+++ EXTRACT PROVIDED +++

Melbourne’s Chinese Museum

Travelling Well | Words: Ronald Millar | Photos: Anne Morley | Posted on 12 June 2017

Just off Little Bourke Street is a treasure trove telling the story of Chinese migration to Australia.

Chinatown. The word has an exotic ring to it. Just off Little Bourke St you can spend an hour in Melbourne’s Chinese Museum and come out believing in dragons; these ones anyway, which include the biggest processional dragon in the world.

Other ravishing creatures with golden scales and silken drapes guard the ground floor. Drums, banners, festive robes and mythical mutants, lanterns, animals, weapons: this is the stuff of celebration.

That’s just the most dramatic bit of this museum, which documents Chinese migration to Australia, and perhaps specially to Melbourne, since there are many photographs and fascinating objects about early Chinatown shop fronts, including a huge original laundry sign, a relic that belongs in spirit to some gold-rush saloon.

Millennium dragon against black backdrop

For other origins, it’s best to go first to the basement, which has a spookily convincing reconstruction of a mine and living quarters to show how the first Chinese here (almost all men) dug their way into the goldfields in the 1850s. At that time they were 25 per cent of the mining population. Now the percentage of people with Chinese heritage in Australia is about 3.5 per cent.

When the gold rush petered out, things got tough for those who stayed, and tougher still in 1901, when the White Australia Policy excluded most Asian migration, imposing the dictation test that prospective migrants were meant to fail.

+++

*THINGS TO DO:*
1. In the Chinese Museum article, what share of the mining population were Chinese miners in the 1850s?
2. Transcribe everything in the Chinese Museum article from "Travelling Well |" down to "migration to Australia.".
3. Pick up the Chinese Museum article after its final sentence and keep writing.
The entries after this point come from a separate source.

+++ DATA LINES +++

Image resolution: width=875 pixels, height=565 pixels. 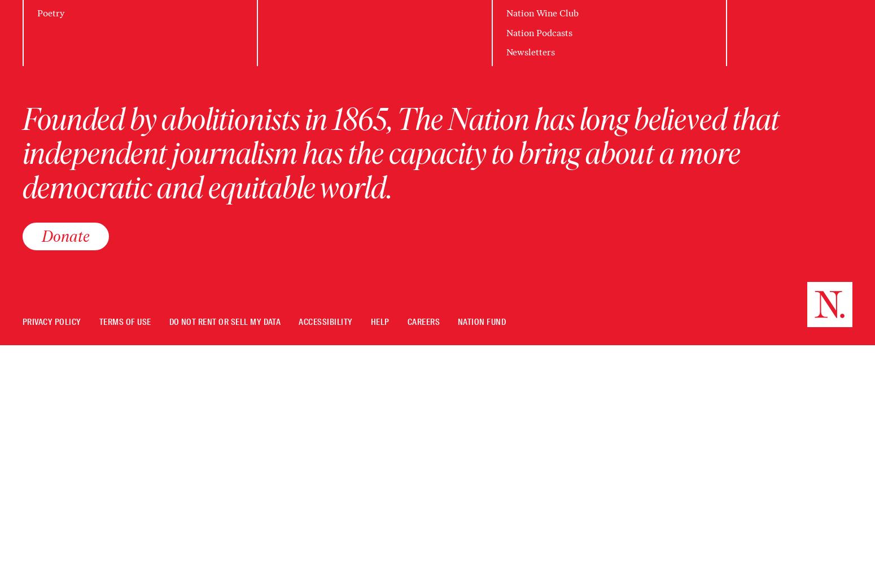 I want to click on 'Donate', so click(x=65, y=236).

+++
+++ DATA LINES +++

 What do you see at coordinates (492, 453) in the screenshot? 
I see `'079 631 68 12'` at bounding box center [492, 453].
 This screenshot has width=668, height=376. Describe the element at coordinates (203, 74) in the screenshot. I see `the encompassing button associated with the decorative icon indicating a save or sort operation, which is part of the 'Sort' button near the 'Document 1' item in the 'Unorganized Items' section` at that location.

+++

*SOLVED PROBLEMS:*
1. 25 per cent

2.
Travelling Well | Words: Ronald Millar | Photos: Anne Morley | Posted on 12 June 2017

Just off Little Bourke Street is a treasure trove telling the story of Chinese migration to Australia.

3.
The museum follows the diverse occupations and cultural links that the Chinese developed here. We see the start of a thriving restaurant scene, the specialist furniture workshops, the first boarding houses that began in 1855.

Large decorative works on paper seem to embody the spirit of the museum in the most direct way possible.

As you’d expect from a country with such a rich artistic and inventive history, there are some intriguing objects: a dulcimer that looks as if you play it like a zither, a replica of a old seismograph perhaps made before Europeans got serious about measuring earthquakes, and the most sumptuous ceremonial clothes.

And if you were wondering about that really inscrutable-looking machine, it turns out to be a Chinese typewriter.

Not the least pleasant experience is an upstairs display of large decorative works on paper, apparently made by students, that seems to embody the spirit of the museum in the most direct way possible.

This place has one level devoted to the personal stories of Chinese-speaking migrants from other countries: (Malaysia, Hong Kong, Singapore, etc). A guide was taking a group of students from a variety of backgrounds through the exhibitions, a nice example of the cultural diversity that this institution helps foster.

There’s a shop, a changing program of temporary shows, a magnificent Chinese bed that looks like some strange combination of a four-poster and a very large confessional, and various voice-over anecdotes and multi-media excursions into Chinese history, scenery and music.

Children are well catered for by the Millennium dragon’s audio-visual story. He only comes out to play twice a year, once for the Chinese New Year and once for Moomba.


Where: The Chinese Museum, 22 Cohen Place, Melbourne
Open: 10am–4pm (Except: Good Friday, Christmas and New Year)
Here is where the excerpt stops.